Filmmakers looking for ways to distinguish their first feature film could learn from Kevin Phillips’s direction of “Super Dark Times.” His thoughtful investments in blocking and sound design communicate the interior conflict of his teenage leads, and elevate what could have been a generic slasher movie.
Set in 1995, four years before the massacre at Columbine High School, “Super Dark Times” is the story of lifelong best friends Zach and Josh, who are each navigating the treacherous waters of high school social standing. What unsupervised time they have is spent crashing on each other’s couches, playing video games, and identifying crushes from their yearbooks, and if Zach seems a little more handsome, a little more sociable, a little less nerdy than his friend, it’s the kind of difference in temperament that might have gone unacknowledged forever. But when Zach and Josh find themselves involved in a horrific accident that claims the life of a friend, the underlying tensions between the boys are stretched thin by guilt, panic and paranoia.

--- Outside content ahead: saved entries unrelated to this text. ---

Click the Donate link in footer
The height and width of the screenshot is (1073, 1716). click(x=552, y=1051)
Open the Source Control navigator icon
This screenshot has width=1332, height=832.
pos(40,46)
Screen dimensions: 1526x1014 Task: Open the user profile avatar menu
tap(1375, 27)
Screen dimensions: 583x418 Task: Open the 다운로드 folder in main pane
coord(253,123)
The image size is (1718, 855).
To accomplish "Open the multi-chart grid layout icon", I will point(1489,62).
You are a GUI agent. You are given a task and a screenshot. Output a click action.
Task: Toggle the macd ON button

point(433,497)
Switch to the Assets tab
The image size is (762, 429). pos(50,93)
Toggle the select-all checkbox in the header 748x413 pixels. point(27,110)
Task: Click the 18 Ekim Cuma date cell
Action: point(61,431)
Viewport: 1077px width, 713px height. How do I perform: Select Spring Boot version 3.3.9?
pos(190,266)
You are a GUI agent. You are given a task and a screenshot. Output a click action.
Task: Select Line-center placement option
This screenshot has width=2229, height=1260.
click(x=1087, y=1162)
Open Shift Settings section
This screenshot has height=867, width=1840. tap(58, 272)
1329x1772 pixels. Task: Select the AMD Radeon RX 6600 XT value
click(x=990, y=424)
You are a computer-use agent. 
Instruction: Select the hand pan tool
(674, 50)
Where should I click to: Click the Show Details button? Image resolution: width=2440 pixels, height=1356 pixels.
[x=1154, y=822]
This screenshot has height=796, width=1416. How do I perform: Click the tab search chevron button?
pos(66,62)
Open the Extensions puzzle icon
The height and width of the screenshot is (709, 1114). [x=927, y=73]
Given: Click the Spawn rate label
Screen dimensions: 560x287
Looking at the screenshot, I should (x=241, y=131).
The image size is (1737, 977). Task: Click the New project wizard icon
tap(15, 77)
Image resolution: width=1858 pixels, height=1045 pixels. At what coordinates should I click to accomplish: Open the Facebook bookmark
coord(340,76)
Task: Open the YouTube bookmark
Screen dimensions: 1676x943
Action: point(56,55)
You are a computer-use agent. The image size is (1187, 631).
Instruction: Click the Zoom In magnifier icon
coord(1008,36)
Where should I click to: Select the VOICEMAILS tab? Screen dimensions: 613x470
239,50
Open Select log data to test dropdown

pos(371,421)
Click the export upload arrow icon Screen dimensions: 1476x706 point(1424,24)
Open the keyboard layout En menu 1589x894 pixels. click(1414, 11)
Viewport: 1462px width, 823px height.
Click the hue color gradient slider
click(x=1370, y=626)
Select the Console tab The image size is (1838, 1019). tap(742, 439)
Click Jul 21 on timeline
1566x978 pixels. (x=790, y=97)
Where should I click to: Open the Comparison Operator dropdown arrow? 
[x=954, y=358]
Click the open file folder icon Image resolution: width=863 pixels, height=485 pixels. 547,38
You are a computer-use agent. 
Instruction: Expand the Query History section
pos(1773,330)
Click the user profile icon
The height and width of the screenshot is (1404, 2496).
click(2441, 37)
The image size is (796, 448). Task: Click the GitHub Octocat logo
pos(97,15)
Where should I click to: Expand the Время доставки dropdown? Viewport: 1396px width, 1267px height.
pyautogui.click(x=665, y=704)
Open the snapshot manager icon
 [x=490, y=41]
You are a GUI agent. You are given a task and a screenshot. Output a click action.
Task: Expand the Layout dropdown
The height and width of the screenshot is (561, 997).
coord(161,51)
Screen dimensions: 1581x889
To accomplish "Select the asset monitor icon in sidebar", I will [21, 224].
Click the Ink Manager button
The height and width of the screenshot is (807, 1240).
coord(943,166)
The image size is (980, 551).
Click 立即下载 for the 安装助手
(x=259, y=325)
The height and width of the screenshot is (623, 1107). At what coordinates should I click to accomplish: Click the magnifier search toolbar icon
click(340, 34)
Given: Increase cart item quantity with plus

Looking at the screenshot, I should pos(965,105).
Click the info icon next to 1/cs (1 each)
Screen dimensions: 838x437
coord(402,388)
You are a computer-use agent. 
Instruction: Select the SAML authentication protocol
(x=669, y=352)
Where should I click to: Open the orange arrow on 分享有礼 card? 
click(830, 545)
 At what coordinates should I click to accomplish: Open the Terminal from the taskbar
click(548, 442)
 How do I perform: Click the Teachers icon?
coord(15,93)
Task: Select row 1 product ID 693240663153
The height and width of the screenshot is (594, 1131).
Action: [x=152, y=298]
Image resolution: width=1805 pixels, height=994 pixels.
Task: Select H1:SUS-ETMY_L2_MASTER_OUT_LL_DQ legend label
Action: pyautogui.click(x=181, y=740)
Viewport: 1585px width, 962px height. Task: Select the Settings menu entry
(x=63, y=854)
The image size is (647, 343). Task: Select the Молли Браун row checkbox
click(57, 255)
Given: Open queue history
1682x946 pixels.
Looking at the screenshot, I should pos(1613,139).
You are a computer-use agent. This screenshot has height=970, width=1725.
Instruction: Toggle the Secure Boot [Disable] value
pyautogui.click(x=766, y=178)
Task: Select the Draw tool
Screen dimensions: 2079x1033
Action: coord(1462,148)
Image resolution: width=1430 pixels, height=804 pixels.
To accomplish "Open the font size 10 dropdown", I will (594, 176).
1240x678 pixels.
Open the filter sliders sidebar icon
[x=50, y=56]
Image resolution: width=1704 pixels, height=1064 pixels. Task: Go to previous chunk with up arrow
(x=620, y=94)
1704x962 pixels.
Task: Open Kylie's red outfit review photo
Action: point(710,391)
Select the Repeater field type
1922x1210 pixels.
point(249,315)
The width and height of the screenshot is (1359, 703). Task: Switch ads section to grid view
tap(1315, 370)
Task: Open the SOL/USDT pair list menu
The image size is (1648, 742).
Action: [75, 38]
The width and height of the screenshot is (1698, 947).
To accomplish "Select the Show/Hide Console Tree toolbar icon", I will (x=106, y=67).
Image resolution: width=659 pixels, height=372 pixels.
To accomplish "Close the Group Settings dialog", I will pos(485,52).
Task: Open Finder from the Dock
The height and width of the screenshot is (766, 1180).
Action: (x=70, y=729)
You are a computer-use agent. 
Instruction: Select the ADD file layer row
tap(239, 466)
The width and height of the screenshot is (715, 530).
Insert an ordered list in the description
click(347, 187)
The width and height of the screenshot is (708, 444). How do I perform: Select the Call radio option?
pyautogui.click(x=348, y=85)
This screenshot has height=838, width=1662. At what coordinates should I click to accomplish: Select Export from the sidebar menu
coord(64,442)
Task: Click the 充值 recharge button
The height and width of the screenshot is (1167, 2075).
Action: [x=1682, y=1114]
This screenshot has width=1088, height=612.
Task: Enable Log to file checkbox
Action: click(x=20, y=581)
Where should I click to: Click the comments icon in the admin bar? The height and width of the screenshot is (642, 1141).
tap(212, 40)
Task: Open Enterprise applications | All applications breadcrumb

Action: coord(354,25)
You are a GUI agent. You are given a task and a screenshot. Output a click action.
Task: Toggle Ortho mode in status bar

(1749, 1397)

The performances from the film’s young cast members are uniformly excellent, including Owen Campbell as Zach and Charlie Tahan as Josh. But the direction from Mr. Phillips is what makes “Super Dark Times” unusual. In the movie’s scenes of violence, in particular, what we hear complicates what we see, as the impact of blunt physical trauma mixes with the film’s score to suggest the psychic magnitude of accidental violence. While another movie might have leaned harder on ripped-from-the-headlines prurience, “Super Dark Times” instead aims to become a more elusive pleasure — a simple story, well told.